AMMAN – The Jordanian newspaper Al-Arab al-Yawm website on August 1st wrote the following about the Syrian ‘rebellion’.

‘As the “decisive” battle for Aleppo rages now, we ask: where is the “Syrian revolution?” The revolution is the people, first and foremost. But the people of Aleppo are fleeing, once from the field “Islamic courts” set up by the gunmen of the Muslim Brotherhood, salafis, and Al-Qaeda, and once from the fighting between the Syrian Arab Army and the army of the international “mujahidin”; it is war, not a civil war.

‘The civilians, both loyalists and opposition, are fleeing with their lives, looking forward to their national army, and hoping that it will triumph in the face of the invaders, so that they can return to their homes, jobs, schools, and daily life…

‘The battle now is not between regime and opposition, but between a united and independent Syria and its civilized way of life on the one hand, and a barbaric invasion, mostly foreign in terms of men, hardware, money, weapons, communications, and control, on the other.

‘Of course, there are Syrian “mujahidin”, but the makeup of the front of “mujahidin” is no longer Syrian, but salafi jihadist, made up of Saudis and others from the Gulf, Libyans, Iraqis, Palestinians, Jordanians, Afghanis, Pakistanis, Chechens, and other nationalities. All of them have assembled and entered the Syrian territory under the supervision and control of the Turkish, US, UK, French, and Gulf intelligence services. These services are running the battles from a central operations room in Adana.

‘The mujahidin in Syria today are an international team. The sources of their funding and weapons are Riyadh and Doha. The intelligence and technologies are American, while the military and logistical support comes from the Turkish and British armies.

‘Command, control, and communications are under an administration that brings together international and regional intelligence services. The decision is international, and the plan is international. Moreover, there is no longer an armed internal rebellion. Rather, it has turned into an explicit invasion, launched by the NATO, not using its soldiers, but the soldiers of the salafi jihadist movement.

‘Even the “Muslim Brotherhood”, which constitutes the main armed political force, has turned into a pawn in an international plan.

‘Therefore, we are in front of an invasion, and in front of invaders.
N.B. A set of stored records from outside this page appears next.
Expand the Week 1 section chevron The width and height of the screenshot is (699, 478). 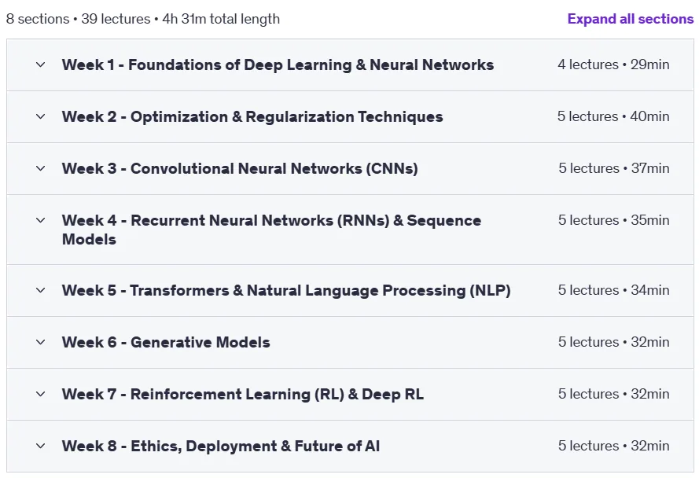(41, 64)
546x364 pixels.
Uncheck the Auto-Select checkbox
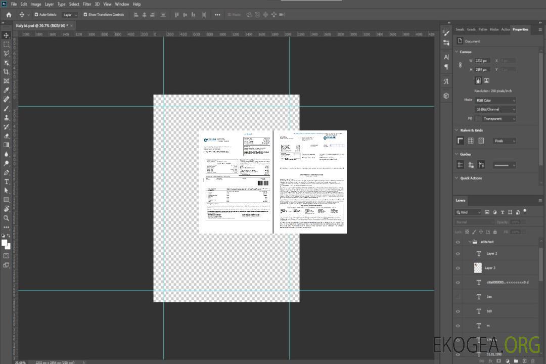coord(36,15)
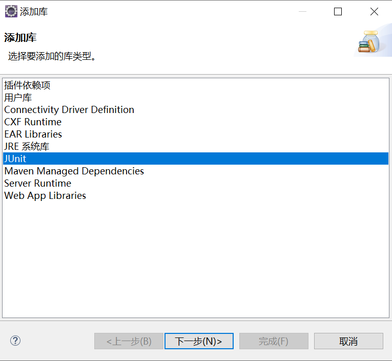Click the help question mark icon
Image resolution: width=392 pixels, height=361 pixels.
tap(15, 341)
This is a fact of which the overwhelming majority of the Syrian people are now aware. They have come to this realisation through suffering, and with their naked eyes. This suffering has moved within the collective consciousness of the Syrians two deep-seated instincts: nationalism and modernism.

‘Suddenly, the Western, Turkish, and Gulf project in Syria lost its political cover, which was woven from the liberal slogans of the Arab spring. The emotions of Syrian nationalism have moved to provide the national army with a social-national haven, which will enable it to decide the battle with the invaders.
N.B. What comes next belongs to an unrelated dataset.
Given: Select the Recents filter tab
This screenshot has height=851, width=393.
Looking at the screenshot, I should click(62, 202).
‘By virtue of the appalling experiment suffered by the civilized neighbourhoods at the hands of the jihadists, the emotions of civilization moved to besiege the jihadists as strangers – strangers physically and strangers culturally from the realm of the Syrian society.
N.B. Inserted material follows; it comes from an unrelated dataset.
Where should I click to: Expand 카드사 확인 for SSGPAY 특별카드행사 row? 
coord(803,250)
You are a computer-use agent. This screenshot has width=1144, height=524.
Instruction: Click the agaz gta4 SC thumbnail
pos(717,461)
‘Who, among the opposition Syrian citizens, can believe that it is really a revolution that is being used by the Turkish army as a vanguard force for a new Ottoman invasion? Who can believe that it is a democratic opposition that is carrying out summary executions of peaceful citizens who differ in opinion with it? Who can believe that it is an Islamic movement that is being led by the CIA? Who can believe that it is a nationalist movement that is being supplied with weapons by Qatari Prime Minister Hamad Bin-Jasim?’